A partire dagli anni 1930, nel solco della Difesa nazionale spirituale, la dinamica si orientò verso i dialetti, digradando tuttavia nuovamente dopo la fine della guerra. Nel 1948 si giunse a un compromesso con le direttive federali sul rilevamento dei nomi geografici: la competenza per i nomi dei comuni spettava alla Confederazione, che avrebbe seguito la lingua scritta; i cantoni rilevavano però i nomi di zona in quella parlata. «Il principio di questa direttiva è ‹scrivi come parli›», afferma il geometra cantonale sangallese Patrick Fäh.
Forme strane
«I nomi sono ripresi in dialetto così da poterli conservare per i posteri. Si tratta della preservazione di un patrimonio culturale», dice Lukas Mathys dell’Ufficio per la geoinformazione del cantone di Berna. Secondo Thomas Franz Schneider dell’Università di Berna, la tutela del patrimonio non è che uno dei fattori: «Dal punto di vista linguistico vi sono altri buoni argomenti a sostegno del dialetto.»
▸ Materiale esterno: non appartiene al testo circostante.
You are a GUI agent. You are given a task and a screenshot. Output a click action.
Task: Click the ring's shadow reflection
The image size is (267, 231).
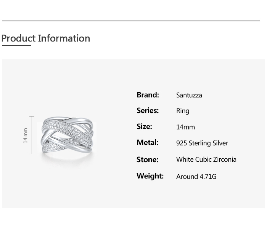tap(68, 156)
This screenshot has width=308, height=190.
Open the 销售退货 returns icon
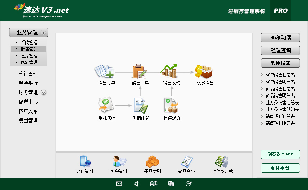[x=171, y=105]
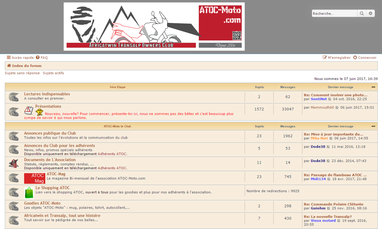Collapse the 1ère Etape category
This screenshot has height=229, width=382.
373,87
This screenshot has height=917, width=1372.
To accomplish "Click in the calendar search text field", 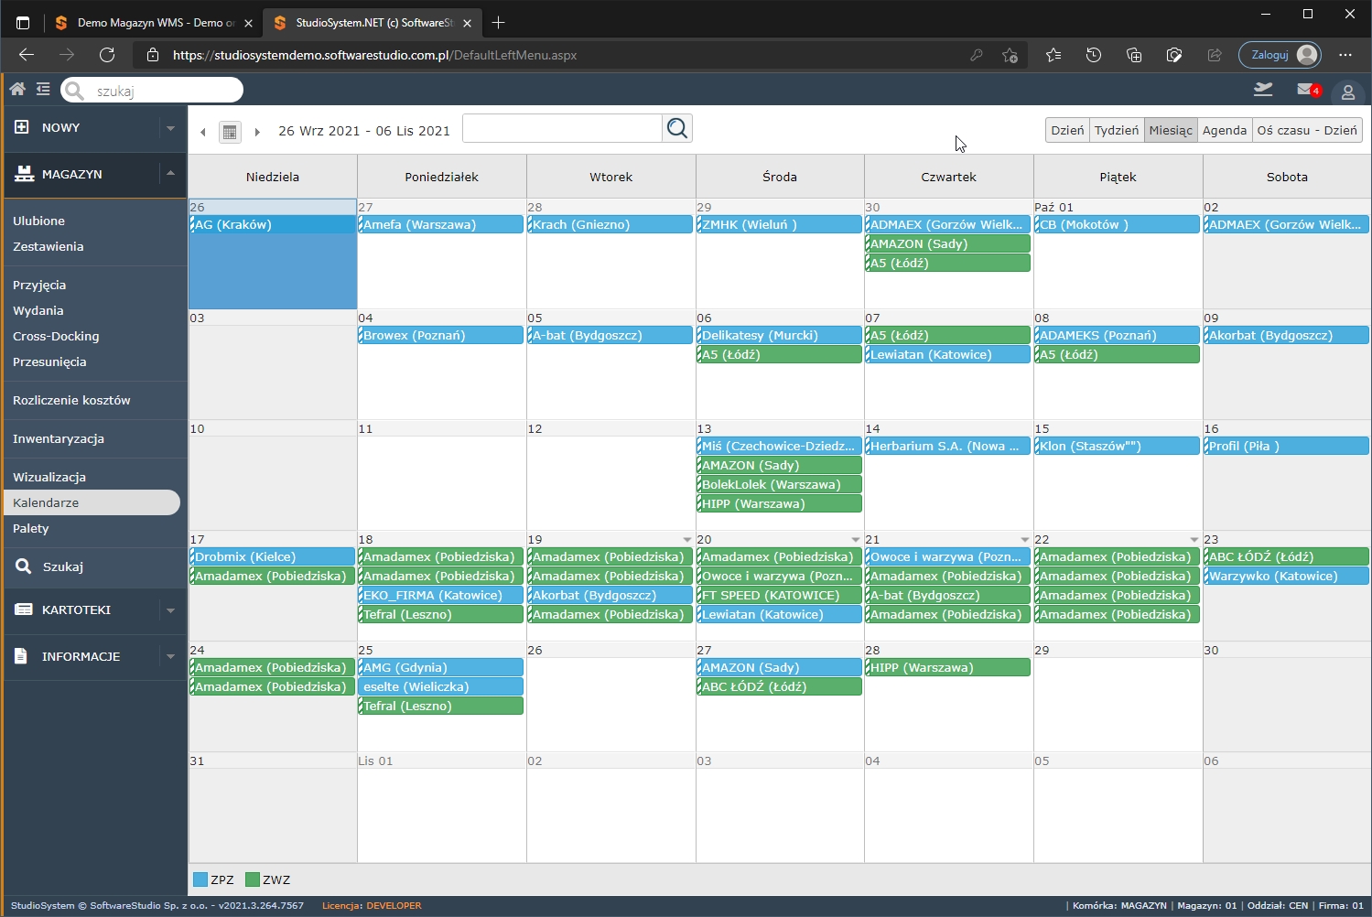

La traslitterazione dei toponimi dialettali nella lingua scritta dà origine a forme strane. Per esempio quando una dialettale «Füürtaal» diventa «Feuerthal» (valle del fuoco; n.d.t.). «Füür» sta invece per «davanti», e la Füürtaal sarebbe quindi la «valle anteriore». Ma al di là di questo, secondo Thomas Franz Schneider il significato dei nomi non è centrale: «I toponimi non hanno un significato in sé, indicano un luogo.»
Il via alle controversie
Il rilevamento dei toponimi compete ai cantoni e alle loro commissioni della nomenclatura, ma vengono poi stabiliti dai comuni. Alle sedute con i comuni vengono pure invitate soprattutto persone anziane, che conoscono i luoghi e ne conoscevano le relative denominazioni. In Vallese, questo processo di revisione della nomenclatura ha avuto luogo tra il 2008 e il 2010. In taluni cantoni di montagna sono tutt’ora in corso anche nuovi rilevamenti, nel corso dei quali i toponimi vengono rilevati per la prima volta dal catasto ufficiale. È per esempio il caso di Berna. Nell’ambito dell’elaborazione si definiscono anche i nomi delle vette.
Non sempre questo ha luogo senza effetti collaterali. Nell’Oberland bernese ha per esempio fatto parlare di sé il gruppo del Loner, poiché la sottostante capanna del CAS era ancora scritto con la vecchia «h», cioè Lohnerhütte.
Un’altra disputa toponomastica si è avuta anche a Turgovia, dove per iniziativa di un privato i nomi sono stati traslitterati in un dialetto estremo. Il simbolo di questa controversia è diventato il «Roopel», che in realtà si chiama «Rotbühl» e che neppure i locali non capiscono quasi più. Nel frattempo, questi nomi sono nuovamente scomparsi dalla carta nazionale.
Perché nella carta nazionale appaiano toponimi modificati o rilevati di fresco occorrono diversi anni. Prima o poi, quindi, nella carta emergeranno sempre dei nomi diversi. «Il processo non è mai completo», dice Thomas Franz Schneider. «Le persone cambiano, e così anche la lingua e i nomi.»